* [To do]:
Reproduce the following items line for line, without changing anything.

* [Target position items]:

********************

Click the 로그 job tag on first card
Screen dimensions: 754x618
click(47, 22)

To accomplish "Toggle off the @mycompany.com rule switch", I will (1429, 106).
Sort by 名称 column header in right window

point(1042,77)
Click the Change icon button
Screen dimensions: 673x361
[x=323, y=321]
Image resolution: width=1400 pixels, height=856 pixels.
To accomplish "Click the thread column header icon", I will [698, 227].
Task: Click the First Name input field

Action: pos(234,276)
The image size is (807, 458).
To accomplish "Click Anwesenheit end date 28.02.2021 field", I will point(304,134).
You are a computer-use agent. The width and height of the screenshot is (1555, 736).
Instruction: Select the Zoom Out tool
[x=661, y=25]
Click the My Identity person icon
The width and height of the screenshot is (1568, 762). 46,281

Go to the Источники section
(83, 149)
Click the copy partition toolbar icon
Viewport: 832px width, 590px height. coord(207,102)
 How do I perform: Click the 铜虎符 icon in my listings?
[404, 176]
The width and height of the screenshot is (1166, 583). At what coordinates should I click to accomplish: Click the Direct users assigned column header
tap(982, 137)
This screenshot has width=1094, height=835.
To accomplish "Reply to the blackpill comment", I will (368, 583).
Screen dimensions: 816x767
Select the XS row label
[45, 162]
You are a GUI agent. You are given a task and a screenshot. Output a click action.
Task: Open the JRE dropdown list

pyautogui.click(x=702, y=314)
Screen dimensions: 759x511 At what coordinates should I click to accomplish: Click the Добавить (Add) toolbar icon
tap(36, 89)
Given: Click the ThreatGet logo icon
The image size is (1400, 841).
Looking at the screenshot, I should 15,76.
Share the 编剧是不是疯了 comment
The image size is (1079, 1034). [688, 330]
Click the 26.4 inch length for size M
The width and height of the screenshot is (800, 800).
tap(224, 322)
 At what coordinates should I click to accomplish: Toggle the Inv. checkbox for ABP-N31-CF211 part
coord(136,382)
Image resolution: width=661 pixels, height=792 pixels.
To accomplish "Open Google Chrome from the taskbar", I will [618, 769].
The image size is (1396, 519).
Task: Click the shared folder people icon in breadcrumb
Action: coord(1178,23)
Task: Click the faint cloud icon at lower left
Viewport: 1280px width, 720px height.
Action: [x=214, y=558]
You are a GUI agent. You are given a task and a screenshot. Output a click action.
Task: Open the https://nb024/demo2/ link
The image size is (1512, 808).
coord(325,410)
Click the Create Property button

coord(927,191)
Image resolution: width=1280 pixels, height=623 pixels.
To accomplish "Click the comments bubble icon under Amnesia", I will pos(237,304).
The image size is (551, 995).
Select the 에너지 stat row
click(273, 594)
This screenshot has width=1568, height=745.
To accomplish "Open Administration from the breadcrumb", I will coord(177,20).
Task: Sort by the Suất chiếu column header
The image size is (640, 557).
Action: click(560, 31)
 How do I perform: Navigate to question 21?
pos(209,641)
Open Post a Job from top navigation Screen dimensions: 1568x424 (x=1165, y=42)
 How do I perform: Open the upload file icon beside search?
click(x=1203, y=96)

********************

* [Problem solution]:
Click the 로그 job tag on first card
Screen dimensions: 754x618
click(47, 22)

To accomplish "Toggle off the @mycompany.com rule switch", I will (1429, 106).
Sort by 名称 column header in right window

point(1042,77)
Click the Change icon button
Screen dimensions: 673x361
[x=323, y=321]
Image resolution: width=1400 pixels, height=856 pixels.
To accomplish "Click the thread column header icon", I will [698, 227].
Task: Click the First Name input field

Action: pos(234,276)
The image size is (807, 458).
To accomplish "Click Anwesenheit end date 28.02.2021 field", I will point(304,134).
You are a computer-use agent. The width and height of the screenshot is (1555, 736).
Instruction: Select the Zoom Out tool
[x=661, y=25]
Click the My Identity person icon
The width and height of the screenshot is (1568, 762). 46,281

Go to the Источники section
(83, 149)
Click the copy partition toolbar icon
Viewport: 832px width, 590px height. coord(207,102)
 How do I perform: Click the 铜虎符 icon in my listings?
[404, 176]
The width and height of the screenshot is (1166, 583). At what coordinates should I click to accomplish: Click the Direct users assigned column header
tap(982, 137)
This screenshot has width=1094, height=835.
To accomplish "Reply to the blackpill comment", I will (368, 583).
Screen dimensions: 816x767
Select the XS row label
[45, 162]
You are a GUI agent. You are given a task and a screenshot. Output a click action.
Task: Open the JRE dropdown list

pyautogui.click(x=702, y=314)
Screen dimensions: 759x511 At what coordinates should I click to accomplish: Click the Добавить (Add) toolbar icon
tap(36, 89)
Given: Click the ThreatGet logo icon
The image size is (1400, 841).
Looking at the screenshot, I should 15,76.
Share the 编剧是不是疯了 comment
The image size is (1079, 1034). [688, 330]
Click the 26.4 inch length for size M
The width and height of the screenshot is (800, 800).
tap(224, 322)
 At what coordinates should I click to accomplish: Toggle the Inv. checkbox for ABP-N31-CF211 part
coord(136,382)
Image resolution: width=661 pixels, height=792 pixels.
To accomplish "Open Google Chrome from the taskbar", I will [618, 769].
The image size is (1396, 519).
Task: Click the shared folder people icon in breadcrumb
Action: coord(1178,23)
Task: Click the faint cloud icon at lower left
Viewport: 1280px width, 720px height.
Action: [x=214, y=558]
You are a GUI agent. You are given a task and a screenshot. Output a click action.
Task: Open the https://nb024/demo2/ link
The image size is (1512, 808).
coord(325,410)
Click the Create Property button

coord(927,191)
Image resolution: width=1280 pixels, height=623 pixels.
To accomplish "Click the comments bubble icon under Amnesia", I will pos(237,304).
The image size is (551, 995).
Select the 에너지 stat row
click(273, 594)
This screenshot has width=1568, height=745.
To accomplish "Open Administration from the breadcrumb", I will coord(177,20).
Task: Sort by the Suất chiếu column header
The image size is (640, 557).
Action: click(560, 31)
 How do I perform: Navigate to question 21?
pos(209,641)
Open Post a Job from top navigation Screen dimensions: 1568x424 (x=1165, y=42)
 How do I perform: Open the upload file icon beside search?
click(x=1203, y=96)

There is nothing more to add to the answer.